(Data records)
+-------+

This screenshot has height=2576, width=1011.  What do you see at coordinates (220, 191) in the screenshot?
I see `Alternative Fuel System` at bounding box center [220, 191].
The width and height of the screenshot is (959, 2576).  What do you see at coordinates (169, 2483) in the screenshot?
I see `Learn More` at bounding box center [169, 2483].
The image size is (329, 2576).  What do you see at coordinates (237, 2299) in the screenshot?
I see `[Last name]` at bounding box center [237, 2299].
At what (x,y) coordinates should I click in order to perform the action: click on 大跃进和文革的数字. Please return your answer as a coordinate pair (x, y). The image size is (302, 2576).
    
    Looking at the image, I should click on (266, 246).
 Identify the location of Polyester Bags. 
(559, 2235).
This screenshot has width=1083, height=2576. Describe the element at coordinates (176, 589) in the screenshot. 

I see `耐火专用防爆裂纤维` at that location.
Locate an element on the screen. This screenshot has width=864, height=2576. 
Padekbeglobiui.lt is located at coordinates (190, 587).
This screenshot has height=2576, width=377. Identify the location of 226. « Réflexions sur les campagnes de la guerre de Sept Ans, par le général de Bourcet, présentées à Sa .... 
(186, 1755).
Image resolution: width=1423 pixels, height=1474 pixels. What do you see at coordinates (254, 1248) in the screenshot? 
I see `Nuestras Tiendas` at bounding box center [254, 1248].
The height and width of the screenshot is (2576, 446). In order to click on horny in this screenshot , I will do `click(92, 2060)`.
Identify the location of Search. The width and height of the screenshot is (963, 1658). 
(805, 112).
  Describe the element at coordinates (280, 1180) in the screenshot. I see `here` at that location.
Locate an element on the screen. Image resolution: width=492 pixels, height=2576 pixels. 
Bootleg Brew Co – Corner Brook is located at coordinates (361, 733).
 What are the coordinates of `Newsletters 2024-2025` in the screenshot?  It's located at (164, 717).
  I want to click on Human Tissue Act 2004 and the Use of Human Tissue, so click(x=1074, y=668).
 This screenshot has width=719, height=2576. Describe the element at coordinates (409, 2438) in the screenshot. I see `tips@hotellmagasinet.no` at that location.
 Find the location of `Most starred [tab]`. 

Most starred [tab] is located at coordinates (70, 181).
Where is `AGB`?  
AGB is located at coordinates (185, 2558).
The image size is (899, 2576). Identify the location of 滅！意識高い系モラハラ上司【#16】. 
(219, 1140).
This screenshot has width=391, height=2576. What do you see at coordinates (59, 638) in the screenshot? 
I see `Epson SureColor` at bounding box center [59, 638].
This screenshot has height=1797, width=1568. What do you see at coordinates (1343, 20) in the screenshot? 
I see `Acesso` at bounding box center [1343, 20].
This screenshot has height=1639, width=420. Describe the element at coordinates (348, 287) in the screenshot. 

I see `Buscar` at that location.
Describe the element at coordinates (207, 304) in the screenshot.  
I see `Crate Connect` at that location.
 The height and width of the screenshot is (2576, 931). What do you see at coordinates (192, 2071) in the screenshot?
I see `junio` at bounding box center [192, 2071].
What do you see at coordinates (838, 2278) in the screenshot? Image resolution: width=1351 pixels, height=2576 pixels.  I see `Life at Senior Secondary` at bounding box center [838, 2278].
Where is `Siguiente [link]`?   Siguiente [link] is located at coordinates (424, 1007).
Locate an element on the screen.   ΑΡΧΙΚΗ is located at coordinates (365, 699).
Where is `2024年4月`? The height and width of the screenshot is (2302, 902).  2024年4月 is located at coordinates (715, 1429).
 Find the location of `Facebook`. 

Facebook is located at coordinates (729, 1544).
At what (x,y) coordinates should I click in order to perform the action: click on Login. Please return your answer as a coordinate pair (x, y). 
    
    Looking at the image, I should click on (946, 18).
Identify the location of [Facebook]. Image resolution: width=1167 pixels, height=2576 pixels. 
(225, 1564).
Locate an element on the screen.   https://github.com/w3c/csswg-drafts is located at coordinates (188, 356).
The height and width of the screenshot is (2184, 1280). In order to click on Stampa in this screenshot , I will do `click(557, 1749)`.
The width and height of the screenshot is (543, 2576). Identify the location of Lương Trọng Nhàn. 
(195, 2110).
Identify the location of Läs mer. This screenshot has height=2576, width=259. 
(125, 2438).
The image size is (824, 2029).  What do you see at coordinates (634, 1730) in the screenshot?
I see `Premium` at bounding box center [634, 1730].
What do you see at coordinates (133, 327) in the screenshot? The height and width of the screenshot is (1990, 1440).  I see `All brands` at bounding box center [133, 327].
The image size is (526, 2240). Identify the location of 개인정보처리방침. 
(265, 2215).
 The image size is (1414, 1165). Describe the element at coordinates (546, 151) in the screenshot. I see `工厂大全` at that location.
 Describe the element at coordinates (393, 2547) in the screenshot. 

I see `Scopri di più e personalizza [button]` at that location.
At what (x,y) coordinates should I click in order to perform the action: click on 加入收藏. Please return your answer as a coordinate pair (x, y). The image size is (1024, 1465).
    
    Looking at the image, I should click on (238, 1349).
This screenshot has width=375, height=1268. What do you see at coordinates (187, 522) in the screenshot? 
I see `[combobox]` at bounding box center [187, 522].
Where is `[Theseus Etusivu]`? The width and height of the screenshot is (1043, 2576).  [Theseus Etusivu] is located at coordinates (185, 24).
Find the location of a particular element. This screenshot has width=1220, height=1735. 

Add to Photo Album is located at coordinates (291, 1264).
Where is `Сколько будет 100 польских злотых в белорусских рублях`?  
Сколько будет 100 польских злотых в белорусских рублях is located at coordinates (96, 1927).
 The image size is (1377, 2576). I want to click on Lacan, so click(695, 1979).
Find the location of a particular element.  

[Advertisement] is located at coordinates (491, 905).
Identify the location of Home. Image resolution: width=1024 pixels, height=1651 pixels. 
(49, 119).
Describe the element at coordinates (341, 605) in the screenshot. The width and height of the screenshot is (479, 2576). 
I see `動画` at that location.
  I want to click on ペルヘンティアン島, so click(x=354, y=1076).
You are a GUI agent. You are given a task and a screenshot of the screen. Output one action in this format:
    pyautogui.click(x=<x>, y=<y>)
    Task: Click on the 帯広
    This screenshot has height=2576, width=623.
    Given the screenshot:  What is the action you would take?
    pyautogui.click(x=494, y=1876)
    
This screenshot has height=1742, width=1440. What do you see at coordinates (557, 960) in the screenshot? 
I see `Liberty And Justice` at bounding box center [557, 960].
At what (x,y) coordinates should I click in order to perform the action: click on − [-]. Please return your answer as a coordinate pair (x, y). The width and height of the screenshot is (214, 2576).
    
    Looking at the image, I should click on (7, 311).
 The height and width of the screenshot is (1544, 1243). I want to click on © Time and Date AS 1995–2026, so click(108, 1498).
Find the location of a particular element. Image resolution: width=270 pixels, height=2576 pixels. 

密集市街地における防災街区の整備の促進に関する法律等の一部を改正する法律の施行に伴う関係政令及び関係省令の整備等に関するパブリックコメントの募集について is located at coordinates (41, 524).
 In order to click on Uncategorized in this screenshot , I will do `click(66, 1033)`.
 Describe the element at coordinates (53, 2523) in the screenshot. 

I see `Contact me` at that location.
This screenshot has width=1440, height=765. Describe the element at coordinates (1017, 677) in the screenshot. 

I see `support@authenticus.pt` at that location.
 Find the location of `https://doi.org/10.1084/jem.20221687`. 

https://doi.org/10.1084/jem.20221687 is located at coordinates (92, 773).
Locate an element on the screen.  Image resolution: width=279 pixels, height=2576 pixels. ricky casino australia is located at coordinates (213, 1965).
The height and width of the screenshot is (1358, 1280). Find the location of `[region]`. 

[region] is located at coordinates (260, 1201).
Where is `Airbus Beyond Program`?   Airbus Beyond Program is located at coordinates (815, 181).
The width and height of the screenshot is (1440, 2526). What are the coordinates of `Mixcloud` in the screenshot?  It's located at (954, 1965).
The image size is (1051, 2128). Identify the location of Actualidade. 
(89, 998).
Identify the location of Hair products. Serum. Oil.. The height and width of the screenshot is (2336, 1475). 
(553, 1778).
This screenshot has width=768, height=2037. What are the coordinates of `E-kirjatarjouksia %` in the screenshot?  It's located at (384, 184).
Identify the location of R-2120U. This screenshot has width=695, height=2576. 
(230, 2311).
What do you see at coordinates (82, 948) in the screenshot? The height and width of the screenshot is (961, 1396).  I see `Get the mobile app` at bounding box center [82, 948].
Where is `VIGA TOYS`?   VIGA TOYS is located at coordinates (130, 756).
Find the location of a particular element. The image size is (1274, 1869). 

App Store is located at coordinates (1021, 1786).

+-------+

● **Aim of the exercise**
Convert the lines of the data above, from the line containing "coordinates (213, 1965)." through the line containing "[region] is located", into a Markdown table with the columns Row and Line, skipping blank lines.

● **Response for this exercise**
| Row | Line |
|---|---|
| 1 | Locate an element on the screen.  Image resolution: width=279 pixels, height=2576 pixels. ricky casino australia is located at coordinates (213, 1965). |
| 2 | The height and width of the screenshot is (1358, 1280). Find the location of `[region]`.  |
| 3 | [region] is located at coordinates (260, 1201). |